Dermal-resident versus recruited γδ T cell response to cutaneous vaccinia virus infection

• Published in: The Journal of immunology (1950) Vol. 194; no. 5; pp. 2260 - 2267
• Main Authors: Woodward Davis, Amanda S, Bergsbaken, Tessa, Delaney, Martha A, Bevan, Michael J
• Format: Journal Article
• Language: English
• Published: United States 01.03.2015
• Subjects: Animals; Cell Movement; Chimera - immunology; Chimera - virology; Dermis - immunology; Dermis - pathology; Dermis - virology; Ear - pathology; Ear - virology; Gene Expression Regulation; Granzymes - genetics; Granzymes - immunology; Immunity, Innate; Interleukin-17 - genetics; Interleukin-17 - immunology; Lymph Nodes - immunology; Lymph Nodes - pathology; Lymph Nodes - virology; Mice; Mice, Inbred C57BL; Mice, Knockout; Poxviridae Infections - immunology; Poxviridae Infections - pathology; Poxviridae Infections - virology; Receptors, Antigen, T-Cell, gamma-delta - genetics; Receptors, Antigen, T-Cell, gamma-delta - immunology; Signal Transduction; Spleen - immunology; Spleen - pathology; Spleen - virology; T-Lymphocyte Subsets - immunology; T-Lymphocyte Subsets - pathology; T-Lymphocyte Subsets - virology; Thymus Gland - immunology; Thymus Gland - pathology; Thymus Gland - virology; Tumor Necrosis Factor Receptor Superfamily, Member 7 - genetics; Tumor Necrosis Factor Receptor Superfamily, Member 7 - immunology; Vaccinia virus - immunology
• ISSN: 0022-1767; 1550-6606
• DOI: 10.4049/jimmunol.1402438

The study of T cell immunity at barrier surfaces has largely focused on T cells bearing the αβ TCR. However, T cells that express the γδ TCR are disproportionately represented in peripheral tissues of mice and humans, suggesting they too may play an important role responding to external stimuli.
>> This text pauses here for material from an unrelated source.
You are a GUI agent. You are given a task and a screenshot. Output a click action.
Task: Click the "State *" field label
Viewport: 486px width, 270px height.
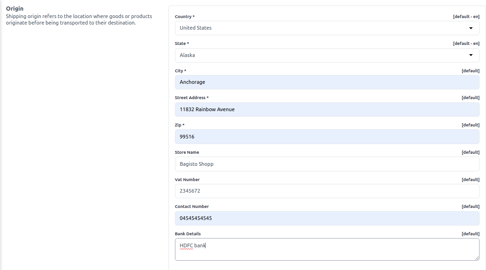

In this article, we report that, in a murine model of cutaneous infection with vaccinia virus, dermal γδ T cell numbers increased 10-fold in the infected ear and resulted in a novel γδ T cell population not found in naive skin. Circulating γδ T cells were specifically recruited to the site of inflammation and differentially contributed to dermal populations based on their CD27 expression. Recruited γδ T cells, the majority of which were CD27(+), were granzyme B(+) and made up about half of the dermal population at the peak of the response. In contrast, recruited and resident γδ T cell populations that made IL-17 were CD27(-). Using a double-chimera model that can discriminate between the resident dermal and recruited γδ T cell populations, we demonstrated their divergent functions and contributions to early stages of tissue inflammation. Specifically, the loss of the perinatal thymus-derived resident dermal population resulted in decreased cellularity and collateral damage in the tissue during viral infection. These findings have important implications for our understanding of immune coordination at barrier surfaces and the contribution of innate-like lymphocytes on the front lines of immune defense.